佐伯市を代表する文化財の一つ「佐伯城三の丸櫓門」=佐伯市大手町

 【佐伯】佐伯市が作成した「文化財保存活用地域計画」が文化庁の認定を受けた。文化財の継続的な保存・活用の促進を図る国の制度で、県内では竹田市(2022年)、宇佐市(23年)に次いで3件目。「市民誰もが佐伯の歴史文化に誇りを持ち、語ることができる」との将来像を掲げ、達成への道筋と具体策を示している。

 昨年末に開催された文化審議会の答申を受け認定された。官民の連携強化やビジョンの共有に役立つだけでなく、国庫補助金の優遇措置なども受けられる。

 佐伯市は、人口減や高齢化といった社会状況の変化で文化財や伝統が失われる危険性が高まっていることを背景に、21年度から計画作りに着手。

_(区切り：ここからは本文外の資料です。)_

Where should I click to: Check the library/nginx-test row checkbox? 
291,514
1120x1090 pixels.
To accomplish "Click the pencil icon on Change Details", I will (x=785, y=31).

有識者と市民でつくる協議会や国、県と検討を重ね、パブリックコメントの意見なども取り入れて完成させた。

 内容は、市の歴史文化の特徴に基づき(1)調べて受け継ぐ(2)価値と楽しさを知る(3)地域づくりに活用する―という三つの視点と、「佐伯の殿様浦でもつ 佐伯藩と毛利家」「豊予海峡の要衝 軍都佐伯」など10の関連資源群を設定。保存活用の具体的手法として▽伝統芸能を体験する機会づくり▽子ども学芸員事業―などを挙げている。

 本文を印刷し、本年度中に市内の学校や図書館などに配布する予定。市ホームページにも掲載する。

 市教委社会教育課は「多くの市民に読んでもらえるように分かりやすさを心がけた。計画の実行を通して佐伯の豊かで奥深い歴史文化をもっと身近に感じてもらい、守っていく意識を高めたい」と話している。